Jasper came back in with two mugs of coffee. He handed one to Rheingard and the other to me. Instead of sitting in the empty chair or leaving again, however, he stood next to my chair.
“You are?” Reed asked.
“Jasper Whitehall.” There was an edge to Jasper’s voice and I was glad to know I wasn’t the only one who didn’t like Detective Reed. “Friend of the family.”
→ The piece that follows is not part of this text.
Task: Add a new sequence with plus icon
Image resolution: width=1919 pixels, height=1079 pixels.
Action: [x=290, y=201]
“And you’re here because...?”
“Because I called him from the airfield yesterday,” I said. I really didn't like his tone. I wondered if Detective Reed would've asked the same question if it had been Gina or Junie here with me. “I didn’t want to be alone, so he stayed here.” I gestured towards the couch.
“Why didn’t you call Mr. Lockwood’s family?”
“I was too upset—”
“Too upset to call your husband’s family? But you were certainly okay enough to call a…friend?”
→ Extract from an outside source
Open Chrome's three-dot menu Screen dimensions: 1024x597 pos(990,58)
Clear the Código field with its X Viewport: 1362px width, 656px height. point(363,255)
I stood up, my hands shaking, but with anger rather than sadness. The detective had essentially sneered the word ‘friend’ at me. He wasn't even trying to be subtle with his insinuation.
“I called the Lockwoods,” Jasper said smoothly before I could say anything. “They live in Texas, so they won’t be getting here until this afternoon.”
“What about your own family, Mrs. Lockwood?” Reed was leaning forward now.
“My parents are dead,” I said bluntly. I was more than ready for this to be over. “And my brother’s on a construction job in Seattle. Now, if you don’t mind, I have people to call and a funeral to plan.”
The detectives stood.
“Who do I need to speak with about having my husband’s body released?”
They exchanged looks and Rheingard answered, “You’ll have to wait for the autopsy.”
My heart nearly stopped in my chest. “No.” I shook my head, panic threatening. “My husband wouldn’t want one. Religious beliefs.”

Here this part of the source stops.